Orhan's Inheritance

“She has no voice?” she says.

 

“Yes, she has a voice. But she doesn’t want to speak, not to me anyway. And she understands Turkish,” he adds.

 

“I see,” says Fatma.

 

“She seems to be eager to get rid of me,” Orhan says, exhaling a cloud of smoke through his nostrils.

 

“Yes, but will she sign the papers?”

 

“I think I’ve managed to entice her,” he says.

 

“Entice her? Oh-ho! Because you have so much experience enticing women,” she teases him.

 

“I’ve enticed plenty of women,” he lies.

 

“Even so, you need to get that signature and hurry back.”

 

“I have a feeling that getting the signature won’t be a problem,” he says. “But getting her to reveal her connection to Dede is another matter.”

 

“Who cares what her connection is?”

 

“I care. Don’t you want to know who she is?”

 

“She’s probably some tart from his past,” says Fatma.

 

“Doubtful,” says Orhan.

 

“Some things are better left alone.”

 

“I want to know why he did it.”

 

“This is no time for fairy tales and interviews.
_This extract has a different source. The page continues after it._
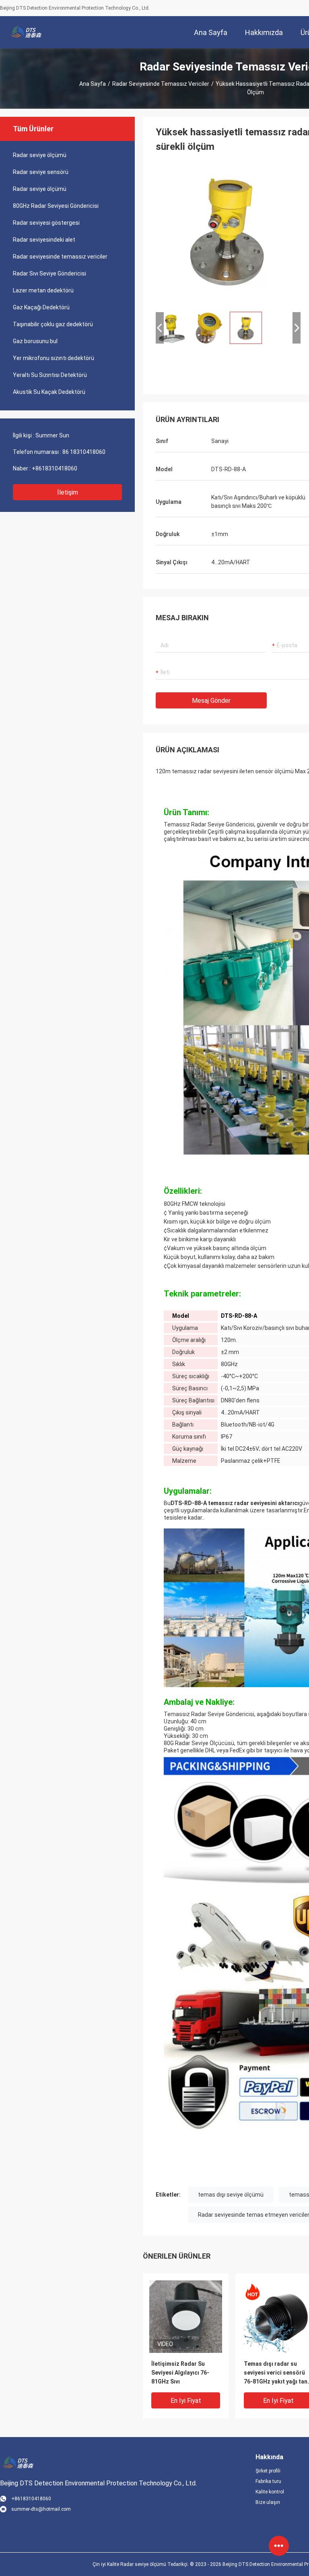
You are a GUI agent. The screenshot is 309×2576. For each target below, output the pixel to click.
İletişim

You’ve got bigger problems waiting for you here.”

 

“What are you talking about?” Orhan feels a lump forming in his throat.

 

“Your father is talking nonsense again. Says he’s going to contest the will. He even mentioned the name of that lawyer, Hakan Celik.”

 

“That piranha? Tell him no. I need more time. I just got here.”

 

“This is not just about the house. You know that.”

 

Mustafa would forcibly take the approval Dede would never give him. “I’ve poured my entire life into this company,” he says. “All my time and attention, for years.”

 

“By law, he is the first heir,” continues Fatma. “The one who should inherit the business.”

 

“He hasn’t worked a day in his life,” shouts Orhan.

 

“Nor will he. I imagine that will be your job.”

 

“Did you show him Dede’s letter? Did he read it?”

 

“Not yet, but I don’t think it would change much. He’s hurt. Has a right to be. Your dede wasn’t very kind to him growing up.”

 

“Oh, please,” says Orhan. “At least Dede didn’t beat him like he beat me.”

 

He drags at his cigarette and tries to think strategically. His body aches of hunger and sleep deprivation. There will be no stopping his father once he has Celik working for him. If he wrestles the company away from Orhan, he’ll sell everything Dede built and pocket it. No one knew this better than Dede. It’s why he circumvented Mustafa and left everything, or almost everything, to Orhan. He has to show everyone that he has the situation under control. He has to get the old woman to give the house back immediately.

 

“Shit,” he says. “You have to talk to him. Tell him I can fix everything. Everything will go back to the way it was before.”

 

“You tell him,” Auntie Fatma says.

 

“He hates me. You know that.”

 

“He’s angry and bitter, but he’s not a bad man. And he’s still your father.”

 

“My father who wants to sue me,” says Orhan. “Why are you always protecting him? Why can’t you protect me for once?”

 

The question is a loaded one. Orhan was seven when the beatings began.

 

Auntie Fatma is silent for once.

 

“I just need more time,” he continues. “Promise me you’ll talk to him.”

 

“I’ll talk to him,” she says finally, “but you know what happened when they started selling minds in the market?”

 

“What are you talking about?” asks Orhan.

 

“There were no sales. Everyone liked his own mind.”

 

 

 

 

 

CHAPTER 15

 

 

Ani

 

 

 

 

THE ARARAT HOME is pressed under the thick gray fog of sleep, the day still tucked beneath tired lids, when Ani slips inside Seda’s room, trailing the faint scent of gardenias along with her. Even with her eyes shut, Seda can sense her niece standing above her bed. Seda feels the blanket lifting but does not stir. Then Ani does something she hasn’t done in a very long time: she climbs into Seda’s bed, the way she used to when she was little, and wraps her arm around Seda’s body, cradling it with her own.

 

“Meza,” she whispers. Short for mezmama, or grandmother, it is what Seda called her own grandmother a hundred years ago in Karod.

 

Seda keeps her eyes shut and inhales the familiar spirit trapped in Ani’s breath. When her niece was little, Seda used to place her face beneath Ani’s sleeping head and inhale the oxygen leaving her nostrils. The little gust of expelled breath filled her with joy. It is the only thing she’s ever taken from her niece. Ani has lost so much already. Bedros’s children were conceived and born in loss. Ani (short for Anush) and Aram, both named for his dead siblings. What right did Seda have to take anything from them? Even their names were not their own.